I collected newspaper articles about Ducane. I made an effort to see him when he made public appearances, and though there was even a moment when I approached him at the opening of a new art gallery and shook his hand enthusiastically, there was no indication of recognition. I knew who he was, I knew where he had come from and what he had done, but of me he knew nothing. I had been a means to an end forty years before, and beyond that he had even used my name to cloud the facts regarding several killings that had taken place. Whereas he was in the public eye, I remained anonymous, and that fact in itself became a source of particular enjoyment for me.

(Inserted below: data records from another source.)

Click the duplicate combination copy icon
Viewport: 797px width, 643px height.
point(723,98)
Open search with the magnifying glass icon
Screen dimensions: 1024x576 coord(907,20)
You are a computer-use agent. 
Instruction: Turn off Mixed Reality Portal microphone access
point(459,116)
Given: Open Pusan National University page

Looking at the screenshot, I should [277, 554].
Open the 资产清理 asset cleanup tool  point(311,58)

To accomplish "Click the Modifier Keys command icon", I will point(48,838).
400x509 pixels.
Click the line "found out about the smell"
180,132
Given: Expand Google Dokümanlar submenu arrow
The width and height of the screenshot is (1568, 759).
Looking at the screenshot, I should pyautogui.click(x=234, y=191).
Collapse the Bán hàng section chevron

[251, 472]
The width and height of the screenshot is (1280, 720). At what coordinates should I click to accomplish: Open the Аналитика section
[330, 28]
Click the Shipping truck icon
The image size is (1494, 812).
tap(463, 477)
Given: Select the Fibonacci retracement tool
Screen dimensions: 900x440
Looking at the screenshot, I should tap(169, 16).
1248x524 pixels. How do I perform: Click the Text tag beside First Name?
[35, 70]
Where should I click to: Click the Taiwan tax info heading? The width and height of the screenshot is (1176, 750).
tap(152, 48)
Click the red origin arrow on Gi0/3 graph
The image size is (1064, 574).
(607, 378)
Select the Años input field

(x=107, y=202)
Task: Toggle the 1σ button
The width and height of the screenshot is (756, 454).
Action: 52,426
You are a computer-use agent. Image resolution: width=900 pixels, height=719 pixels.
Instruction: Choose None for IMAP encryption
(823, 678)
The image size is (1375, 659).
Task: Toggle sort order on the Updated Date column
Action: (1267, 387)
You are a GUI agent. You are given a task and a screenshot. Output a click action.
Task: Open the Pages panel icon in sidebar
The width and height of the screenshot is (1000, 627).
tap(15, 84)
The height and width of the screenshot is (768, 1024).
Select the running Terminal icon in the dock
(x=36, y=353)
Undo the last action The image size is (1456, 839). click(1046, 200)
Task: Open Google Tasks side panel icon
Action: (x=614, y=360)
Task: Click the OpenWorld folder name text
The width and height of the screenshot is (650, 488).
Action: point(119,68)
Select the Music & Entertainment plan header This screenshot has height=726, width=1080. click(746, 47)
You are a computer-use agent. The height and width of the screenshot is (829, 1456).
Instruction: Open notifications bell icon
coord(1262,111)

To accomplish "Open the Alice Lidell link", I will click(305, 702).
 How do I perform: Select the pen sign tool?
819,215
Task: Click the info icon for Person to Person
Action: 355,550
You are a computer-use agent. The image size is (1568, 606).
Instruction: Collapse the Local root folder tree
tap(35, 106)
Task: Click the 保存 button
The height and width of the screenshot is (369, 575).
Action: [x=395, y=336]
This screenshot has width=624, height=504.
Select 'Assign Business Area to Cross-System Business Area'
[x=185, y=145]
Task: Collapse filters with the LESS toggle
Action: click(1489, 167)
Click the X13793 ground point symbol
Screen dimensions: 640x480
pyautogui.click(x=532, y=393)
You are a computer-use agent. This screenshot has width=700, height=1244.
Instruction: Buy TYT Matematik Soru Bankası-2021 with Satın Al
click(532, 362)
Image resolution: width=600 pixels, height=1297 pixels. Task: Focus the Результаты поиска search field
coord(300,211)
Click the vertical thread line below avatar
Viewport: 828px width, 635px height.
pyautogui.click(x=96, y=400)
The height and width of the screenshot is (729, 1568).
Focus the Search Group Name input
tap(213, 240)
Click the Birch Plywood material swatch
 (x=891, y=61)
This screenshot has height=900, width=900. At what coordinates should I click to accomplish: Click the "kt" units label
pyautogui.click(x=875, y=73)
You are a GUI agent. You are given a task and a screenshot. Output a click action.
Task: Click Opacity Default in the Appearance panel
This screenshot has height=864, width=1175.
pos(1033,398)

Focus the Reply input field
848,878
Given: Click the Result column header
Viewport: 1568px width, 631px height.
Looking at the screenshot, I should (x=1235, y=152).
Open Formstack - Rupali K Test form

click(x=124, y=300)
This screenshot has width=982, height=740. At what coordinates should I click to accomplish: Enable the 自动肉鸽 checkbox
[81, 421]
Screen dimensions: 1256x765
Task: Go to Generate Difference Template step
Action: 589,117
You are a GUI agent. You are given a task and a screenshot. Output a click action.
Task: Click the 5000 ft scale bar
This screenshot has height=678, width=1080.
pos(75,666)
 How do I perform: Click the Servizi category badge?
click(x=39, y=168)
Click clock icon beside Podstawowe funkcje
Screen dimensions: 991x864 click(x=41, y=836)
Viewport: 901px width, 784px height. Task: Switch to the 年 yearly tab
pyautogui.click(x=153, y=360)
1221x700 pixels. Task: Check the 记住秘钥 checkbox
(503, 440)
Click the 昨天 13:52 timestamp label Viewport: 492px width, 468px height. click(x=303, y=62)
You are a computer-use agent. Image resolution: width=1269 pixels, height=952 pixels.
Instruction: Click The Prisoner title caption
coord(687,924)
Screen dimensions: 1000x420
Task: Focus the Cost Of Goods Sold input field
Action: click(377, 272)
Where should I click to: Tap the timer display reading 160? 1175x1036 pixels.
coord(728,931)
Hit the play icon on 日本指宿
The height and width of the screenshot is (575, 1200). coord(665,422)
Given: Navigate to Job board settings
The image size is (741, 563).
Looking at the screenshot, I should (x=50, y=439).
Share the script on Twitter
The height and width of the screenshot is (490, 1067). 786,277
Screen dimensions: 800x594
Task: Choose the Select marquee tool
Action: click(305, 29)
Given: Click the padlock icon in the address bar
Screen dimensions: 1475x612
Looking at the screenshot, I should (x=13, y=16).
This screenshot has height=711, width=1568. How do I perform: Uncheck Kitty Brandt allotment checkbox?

The following year Emilie returned once again for the Mardi Gras. The first week of April, and the streets of New Orleans exploded with life and color and sound. Once again her Uncle David brought her down, and once again he managed to be there without ever really being there at all. He was a strange man, quiet and aloof, and yet he seemed to have no difficulty permitting Emilie to spend much of her vacation with us. I believed that Emilie was more than a little responsible for his lack of opposition. We had seen her briefly a little before Christmas, but it had been a year since the previous Mardi Gras, and within that year she had grown. Victor would be nineteen in a couple of months, and in the following September Emilie would reach eighteen. She was a young woman, spirited and independent, and though I recognized her passion for life and all it offered, there was nevertheless an element of her character that I felt sprang from the strained relationship she seemed to have with her father. While she was with us she never called him, and he – apparently – never made any attempt to contact her. I questioned her one time, carefully, diplomatically, and her responses were dry and monosyllabic.
‘He runs his own business then, your father?’
‘And tries to run everyone else’s as well,’ she replied, in her eyes an expression of sour disapproval.
‘He is a driven man, it seems.’
‘By money, yes. By anything else, no.’
I was quiet for a time. I watched her. She seemed at her most unhappy when the conversation turned towards her own family.
‘But he cares a great deal for you, I am sure, Emilie.’
She shrugged.
‘He is your father, and despite the fact that he is a busy man I am sure that he loves you a great deal.’
‘Who the hell knows?’ Again the sour expression, the flash of irritation in her eyes.
‘All fathers love their children,’ I said.
She looked at me. ‘Is that so?’
I nodded. ‘Yes it is, and though there might be some people who find it difficult to express the way they feel it doesn’t change the fact that they still feel those things towards their own blood.’
‘Well, maybe my father is the exception that proves the rule, eh?’
I shook my head. She was stonewalling me. ‘And your mother?’
Emilie smiled bitterly. ‘She left him, couldn’t take any more.’
‘And where is she now?’
‘Around and about.’
‘You see her?’
‘Every so often.’
‘And she is perhaps a little more forthcoming in her affections for you?’
‘She’s as crazy as he is, but in a different way. She spends all her time worrying about what other people might think of her. She’s possibly the most introspected and self-centered person I know.’